Que l’esprit non plus ne soit pas toujours également tendu : appelons-le parfois aux délassements. Socrate ne rougissait pas de jouer avec des enfants ; et Caton cherchait dans le vin un allégement aux fatigues de la vie publique. Scipion[1], chargé de triomphes, ne dédaignait point de mouvoir en cadence ses membres aguerris, non pas en affectant ces molles attitudes aujourd’hui à la mode qui donnent à la démarche même un air plus qu’efféminé, mais selon la danse toute virile dont ces hommes antiques égayaient leurs jours de fête, et qui ne leur faisait rien perdre de leur dignité, quand ils eussent eu l’ennemi pour spectateur. Il faut donner du relâche à la pensée : elle se relève, après le repos, plus ferme et plus énergique. Comme on ne doit pas trop exiger du champ le plus fertile qu’épuiserait bientôt une production non interrompue, ainsi l’esprit le plus vigoureux se brise par un labeur trop assidu. Il veut, pour reprendre sa force, être détendu, relâché quelque peu. De la continuité des travaux résulte pour lui une sorte d’émoussement et de langueur.

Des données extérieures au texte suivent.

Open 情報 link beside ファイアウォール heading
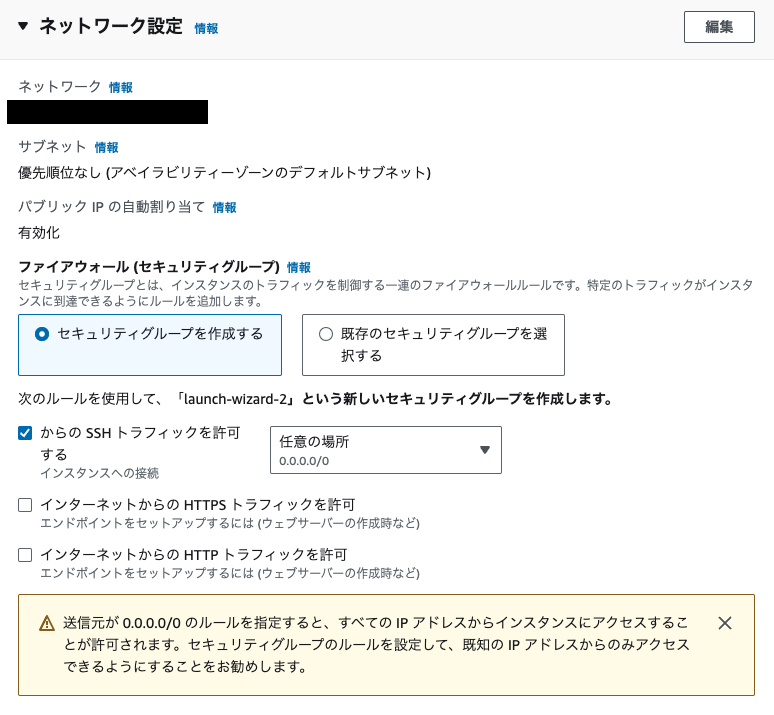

Les hommes ne courraient pas avec tant d’ardeur aux divertissements et aux jeux, si un attrait naturel ne s’y rattachait : mais l’abus en ce genre ôte à l’esprit toute consistance et tout ressort. Ainsi le sommeil est indispensable à la réparation des forces ; cependant le prolonger et le jour et la nuit serait une vraie mort. Grande est la différence entre relâcher et dissoudre. Les législateurs ont institué des fêtes, réjouissances publiques obligées, qu’ils regardaient comme un tempérament et une interruption nécessaire aux travaux. Et de grands hommes, m’a-t-on dit, se sont donné chaque mois leurs jours de vacance ; d’autres partageaient chaque journée entre le loisir et les occupations. Par exemple, je me rappelle Asinius Pollion, ce grand orateur ; passé la dixième heure[2], nulle affaire ne l’aurait retenu ; il n’ouvrait plus même ses lettres, crainte d’y

  1. Il s’agit de Scipion le premier Africain. Cic., De Orat., II ; Horace, Sat. II, i.
  2. C’est-à-dire quatre heures après midi, selon notre manière de compter.